Increased Skeletal Muscle Capillarization Independently Enhances Insulin Sensitivity in Older Adults After Exercise Training and Detraining

Abstract

Intramuscular signaling and glucose transport mechanisms contribute to improvements in insulin sensitivity after aerobic exercise training. This study tested the hypothesis that increases in skeletal muscle capillary density (CD) also contribute to exercise-induced improvements in whole-body insulin sensitivity (insulin-stimulated glucose uptake per unit plasma insulin [M/I]) independent of other mechanisms. The study design included a 6-month aerobic exercise training period followed by a 2-week detraining period to eliminate short-term effects of exercise on intramuscular signaling and glucose transport. Before and after exercise training and detraining, 12 previously sedentary older (65 ± 3 years) men and women underwent research tests, including hyperinsulinemic-euglycemic clamps and vastus lateralis biopsies. Exercise training increased Vo2max (2.2 ± 0.2 vs. 2.5 ± 0.2 L/min), CD (313 ± 13 vs. 349 ± 18 capillaries/mm(2)), and M/I (0.041 ± 0.005 vs. 0.051 ± 0.007 μmol/kg fat-free mass/min) (P < 0.05 for all).
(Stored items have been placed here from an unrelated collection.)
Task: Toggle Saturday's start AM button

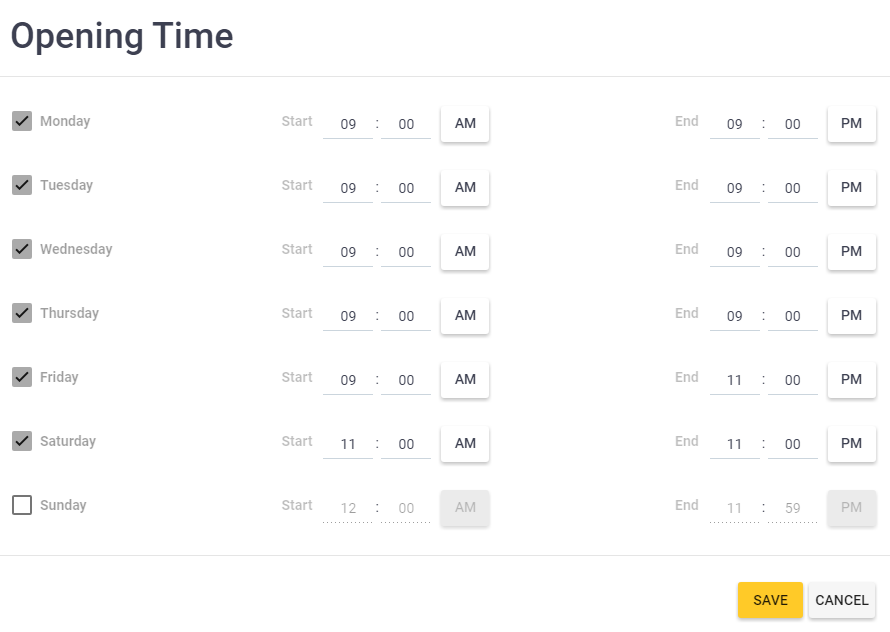Action: [x=464, y=443]
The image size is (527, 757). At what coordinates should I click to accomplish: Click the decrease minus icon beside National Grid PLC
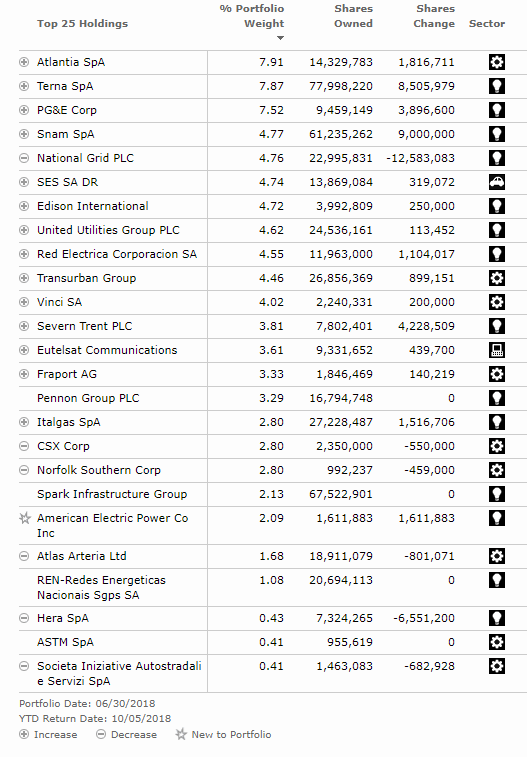click(24, 158)
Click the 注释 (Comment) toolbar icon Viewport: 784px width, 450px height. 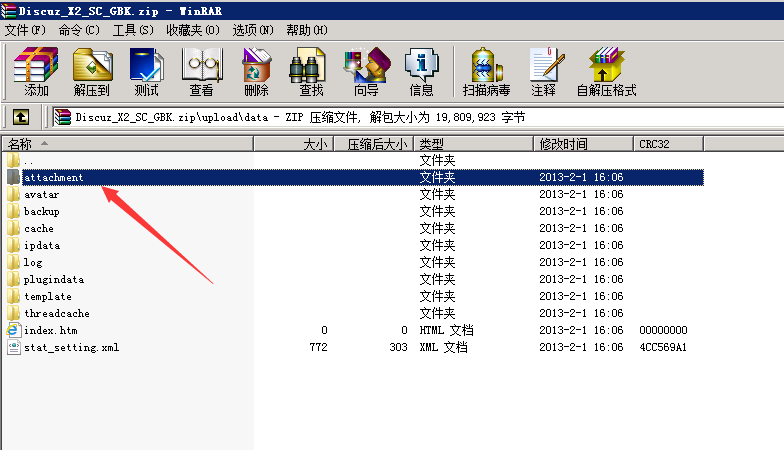(x=543, y=70)
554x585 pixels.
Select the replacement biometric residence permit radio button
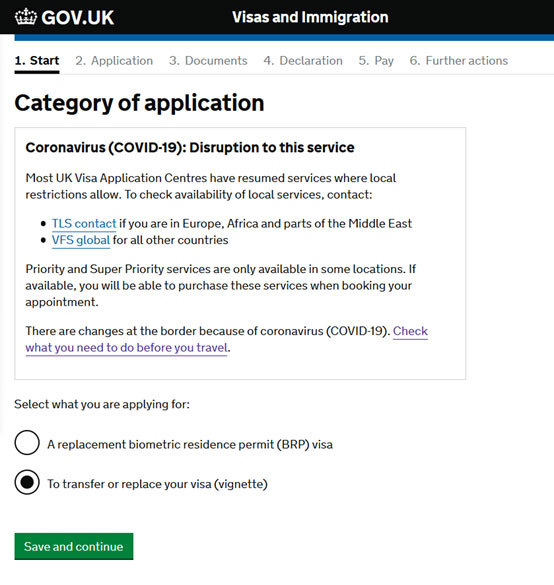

Exercise training also increased the insulin activation of glycogen synthase by 60%, GLUT4 expression by 16%, and 5' AMPK-α1 expression by 21%, but these reverted to baseline levels after detraining. Conversely, CD and M/I remained 15% and 18% higher after detraining, respectively (P < 0.05), and the changes in M/I (detraining minus baseline) correlated directly with changes in CD in regression analysis (partial r = 0.70; P = 0.02). These results suggest that an increase in CD is one mechanism contributing to sustained improvements in glucose metabolism after aerobic exercise training.

Trial registration: ClinicalTrials.gov NCT00701051.

© 2015 by the American Diabetes Association. Readers may use this article as long as the work is properly cited, the use is educational and not for profit, and the work is not altered.

Figures

Figure 1

Study design. CT, computed tomography.

Figure 2

Changes in insulin sensitivity (M/I) after exercise training and detraining. M/I was measured after a 12-h overnight fast using a 3-h hyperinsulinemic-euglycemic glucose clamp (n = 12). Data are reported as means ± SEM during the third hour of the clamp (micromoles of glucose infused per kilogram of fat-free mass per picomole of plasma insulin per minute). *Significant difference from baseline, P < 0.05. mo, month.

Figure 3

Changes in skeletal muscle GLUT4 and AMPKα1 (A), Akt (B), and pAktSer473 (C) expression, as well as the pAktSer473-to-Akt ratio (D), after exercise training and detraining. Levels of GLUT4, AMPKα1, total Akt, and pAktSer473 proteins were determined in vastus lateralis by Western blot analyses. Representative Western blots are shown directly above the corresponding bars in each graph. Protein expression levels were determined by densitometry of the chemiluminescence signal and are expressed as arbitrary units (AU). Data are presented as means ± SEM (n = 12). *Significant difference from baseline, P < 0.05. †Significant difference from basal condition (without insulin stimulation) at the same time point, P < 0.01. mo, month.

Figure 4

Changes in skeletal muscle CD after exercise training and detraining. CD was measured in vastus lateralis samples by immunohistochemistry and expressed as capillaries per square millimeter of muscle cross-sectional area. Data are reported as means ± SEM (n = 12). *Significant difference from baseline, P < 0.05. mo, month.

Figure 5

Scatterplot depicting the partial correlation between the differences in insulin sensitivity (M/I) and skeletal muscle CD between the baseline and detraining time points. Data are transformed residuals from the regression analysis accounting for sex and percentage of body fat (model R = 0.82; P = 0.02; n = 12). AU, arbitrary unit.

Figure 6

Summary of the measured contributors to increases in insulin sensitivity (M/I) after aerobic exercise training and detraining. mo, month; p-Akt, phosphorylated AktSer473.